- Your assignment: Return exactly the lines from the "Given: Expand the Tenant field chevron" line through the last line of the entries below. Include no pictures.

-.-.-

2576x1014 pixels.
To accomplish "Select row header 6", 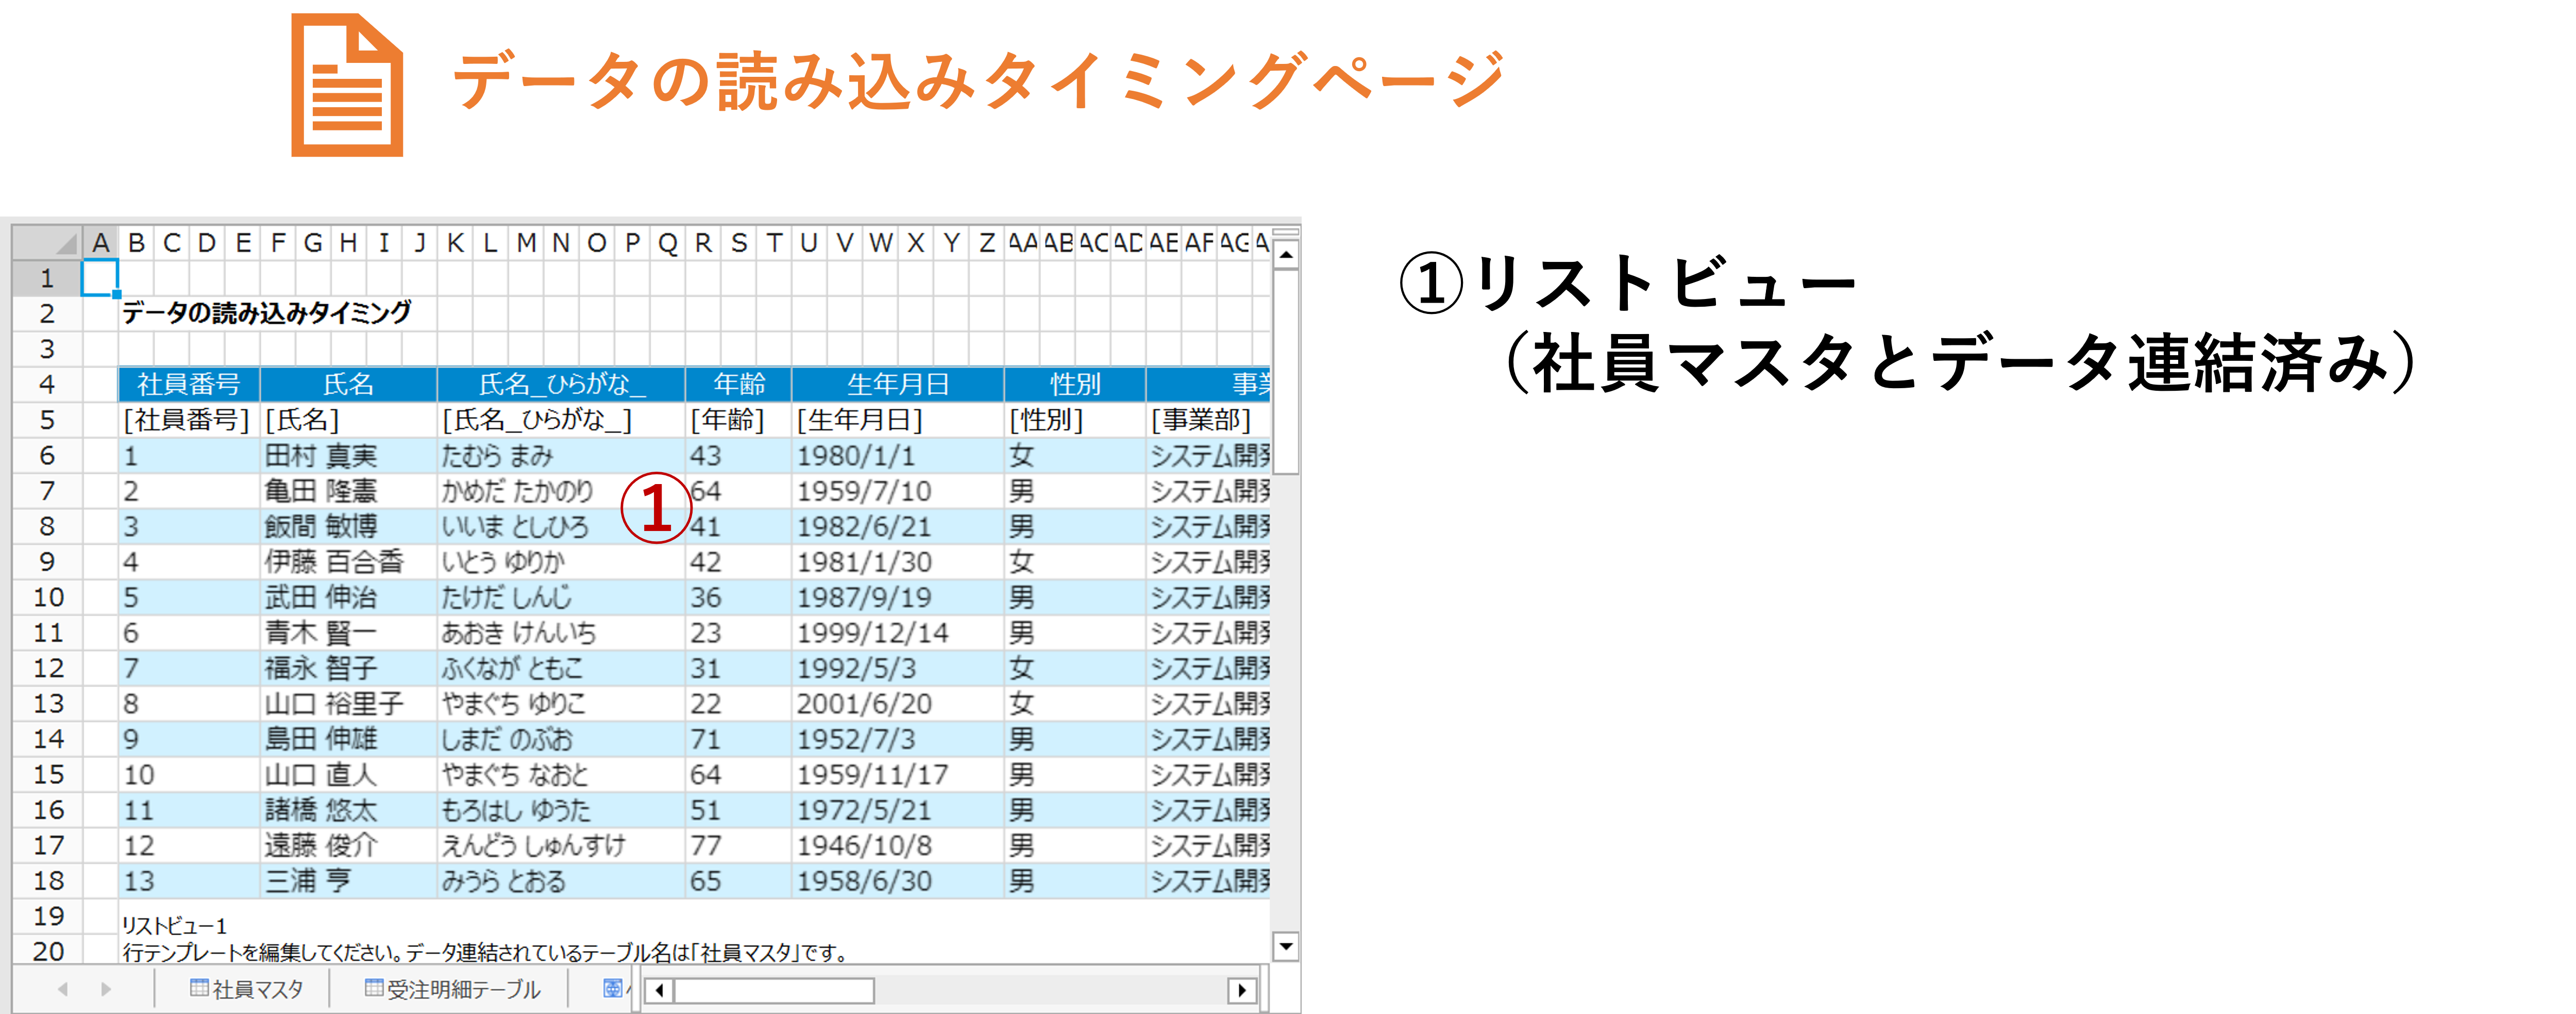I will 47,456.
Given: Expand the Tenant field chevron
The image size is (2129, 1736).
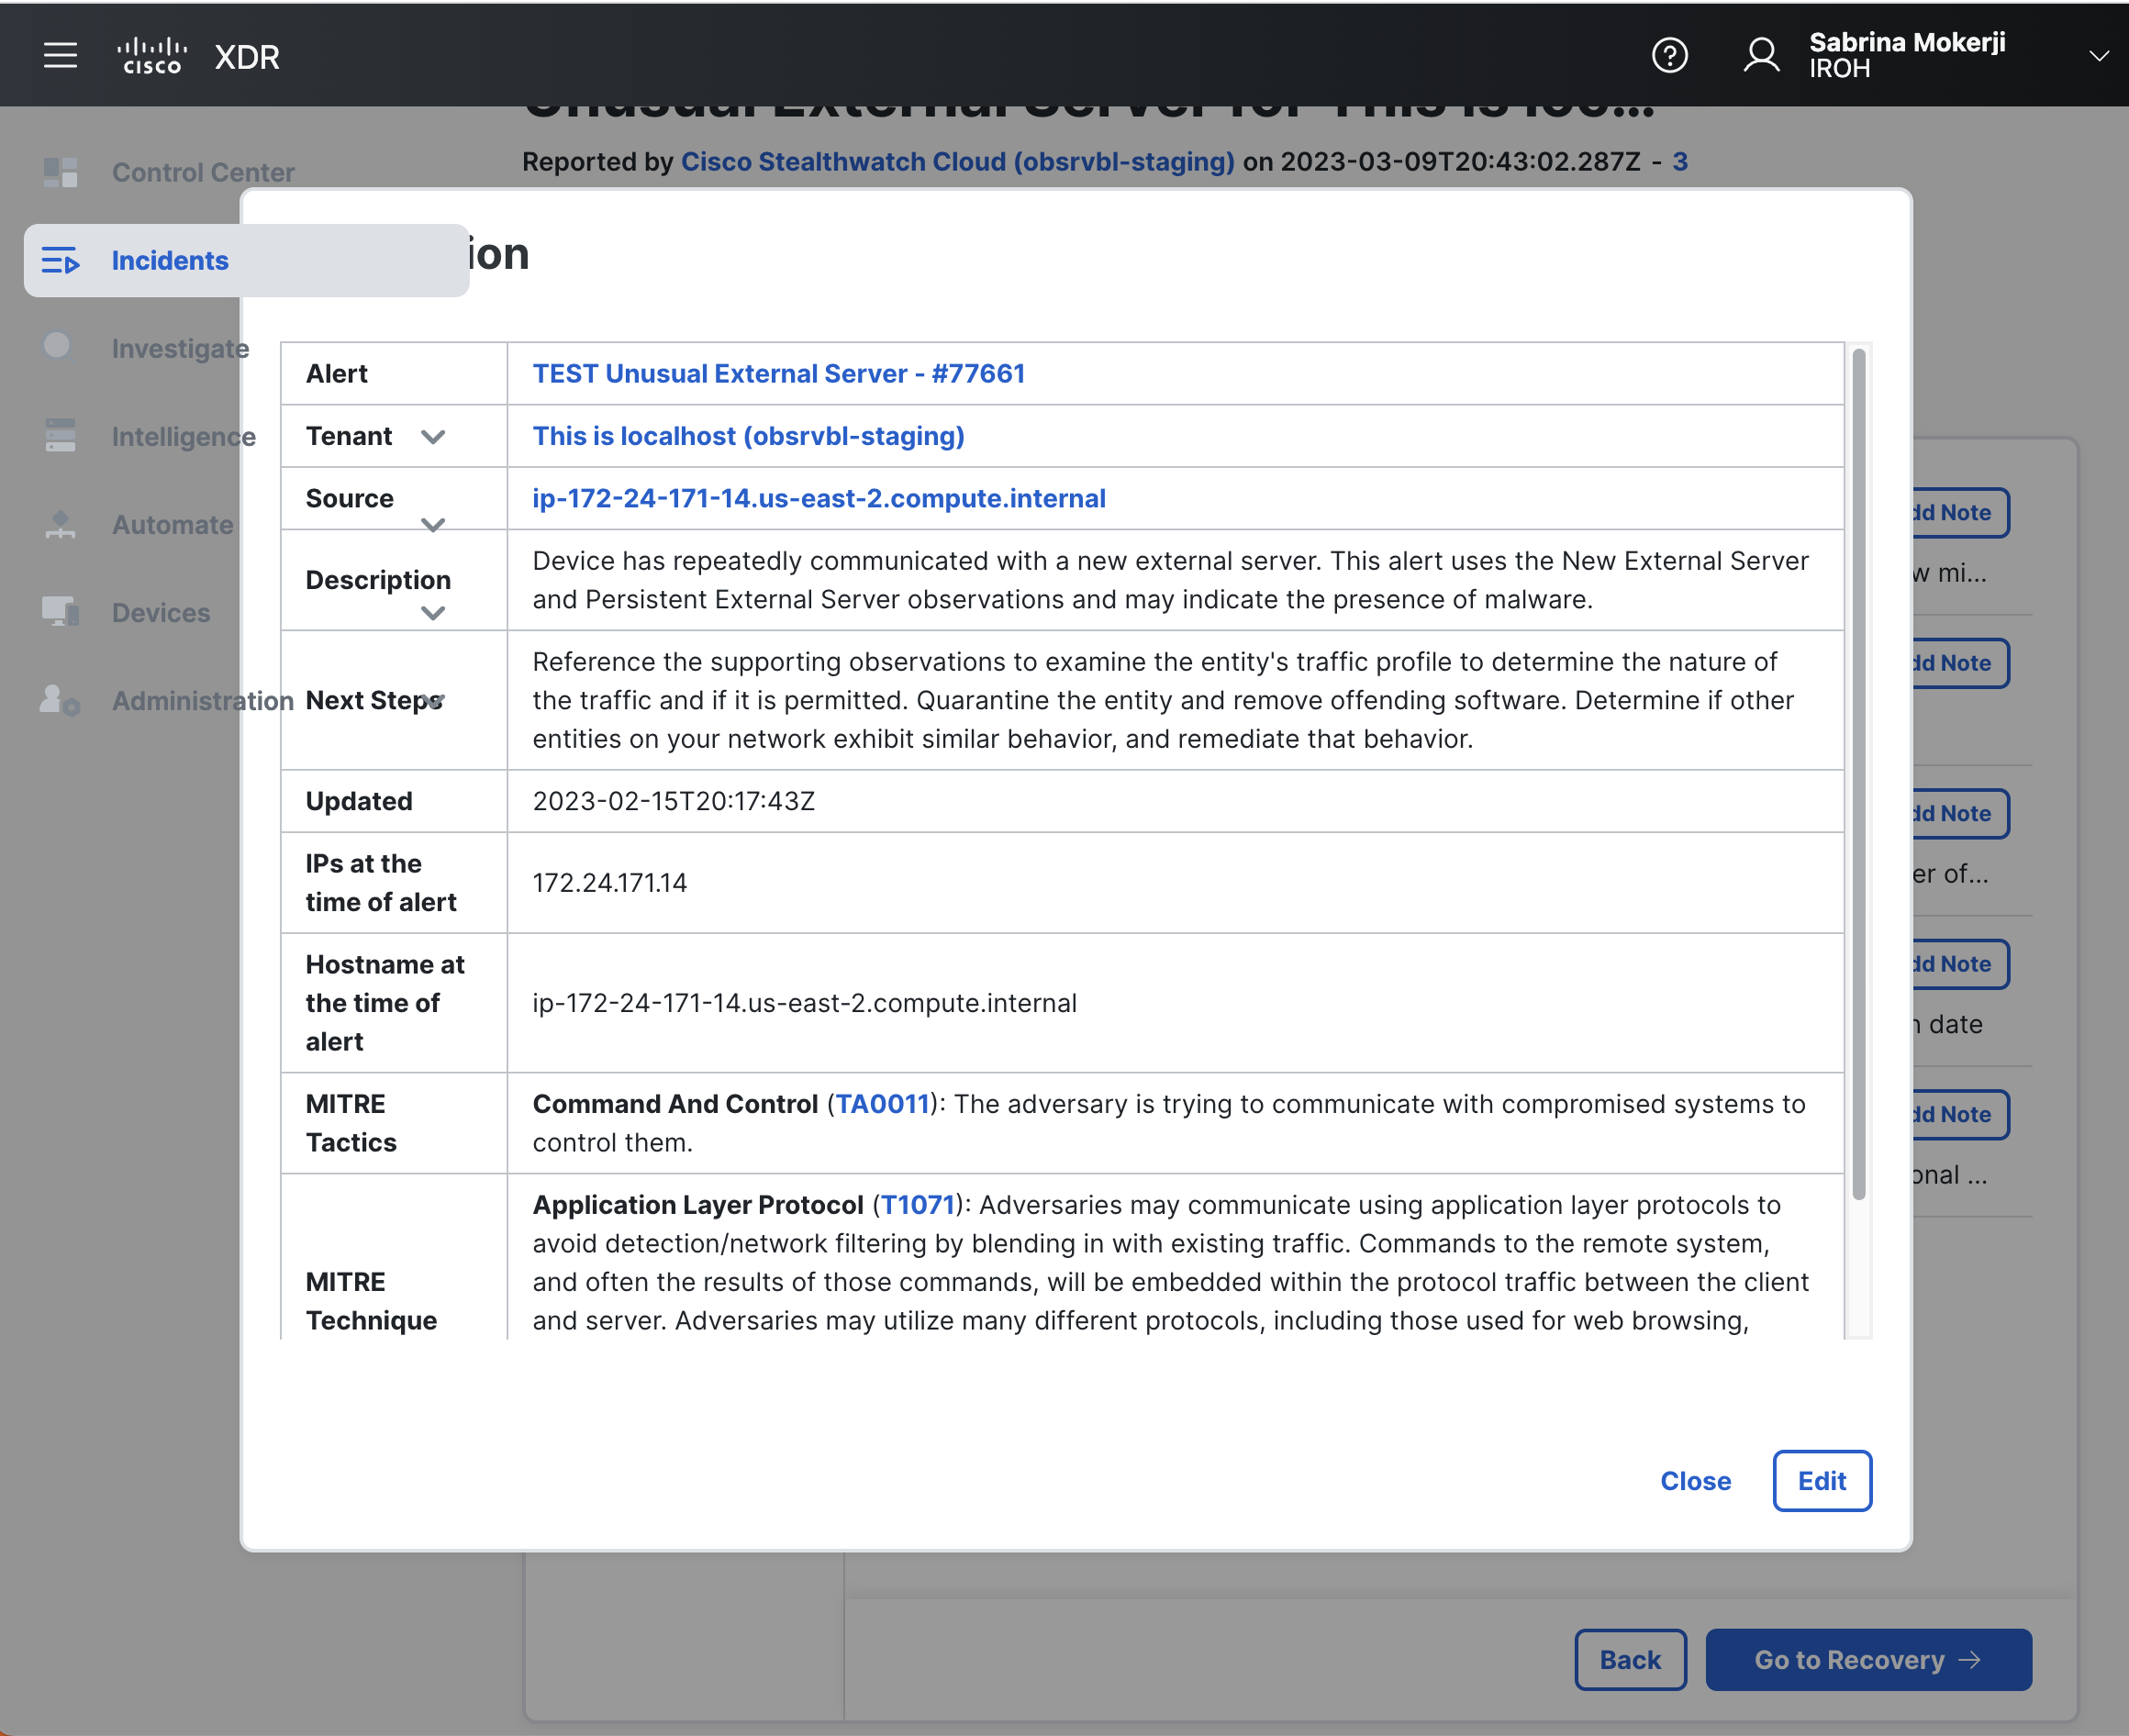Looking at the screenshot, I should coord(434,437).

-.-.-

- Exercise answer:
Given: Expand the Tenant field chevron
The image size is (2129, 1736).
Looking at the screenshot, I should coord(434,437).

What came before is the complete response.